Moody's affirms Ghana's B3 rating, maintains stable outlook

Moody's Investors Service has affirmed the Government of Ghana's long-term issuer and senior unsecured bond ratings at B3. The outlook remains stable. Moody's concurrently affirmed the rating of the bond enhanced by a partial guarantee provided by the International Development Association (IDA, Aaa stable) at B1.

The rating affirmation balances some improving trends (including lower, albeit still elevated, borrowing needs, progress with the restructuring of legacy debts of state-owned power utilities, and benefits to growth and the external accounts from the hydrocarbon production boost following the coming on-stream of the Sankofa oil field and the favorable maritime border dispute ruling by the International Tribunal of the Law of the Sea (ITLOS) last September) against a number of persisting credit challenges (including a high debt burden, weak debt affordability, and weak fiscal institutions reflected in revenue target underperformance and the past accrual of arrears). The B3 rating is based on Moody's expectation that the improved fiscal management codified in the Public Financial Management Act of 2016, and the reforms adopted under the umbrella of the 3-year IMF programme ending in December 2018 will engrain greater spending control through electoral cycles.
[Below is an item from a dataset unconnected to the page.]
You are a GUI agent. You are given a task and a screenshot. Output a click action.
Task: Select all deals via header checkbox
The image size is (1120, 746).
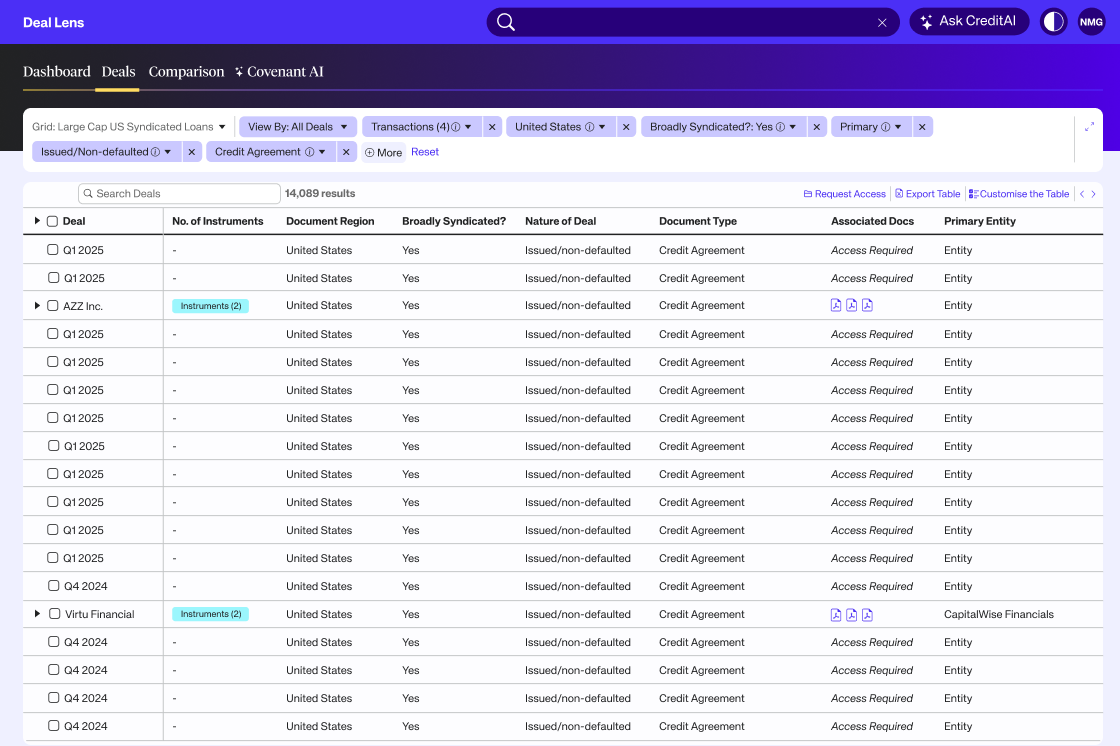pyautogui.click(x=52, y=221)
The stable rating outlook reflects Moody's view that risks to the B3 rating are balanced. On the upside, stronger growth in the oil- and non-oil sectors and improved balance of payment dynamics could lead to faster fiscal consolidation and a larger build-up of external buffers than Moody's currently expects. On the downside, and pending more visibility about the sustainability of the government's fiscal consolidation and arrears clearance track record, the government's capacity to finance significant borrowing could remain weaker than currently assessed. In particular, while liquidity risk has declined as a result of the government's maturity lengthening strategy, gross borrowing requirements remain relatively elevated at an estimated 12-17% of GDP over the next three years (down from the peak of 23% in 2017).

Ghana's foreign- and local-currency bond and deposit ceilings remain unchanged, namely the foreign-currency bond ceiling at B1, the foreign-currency deposit ceiling at Caa1, and the local-currency bond and deposit ceilings at Ba3.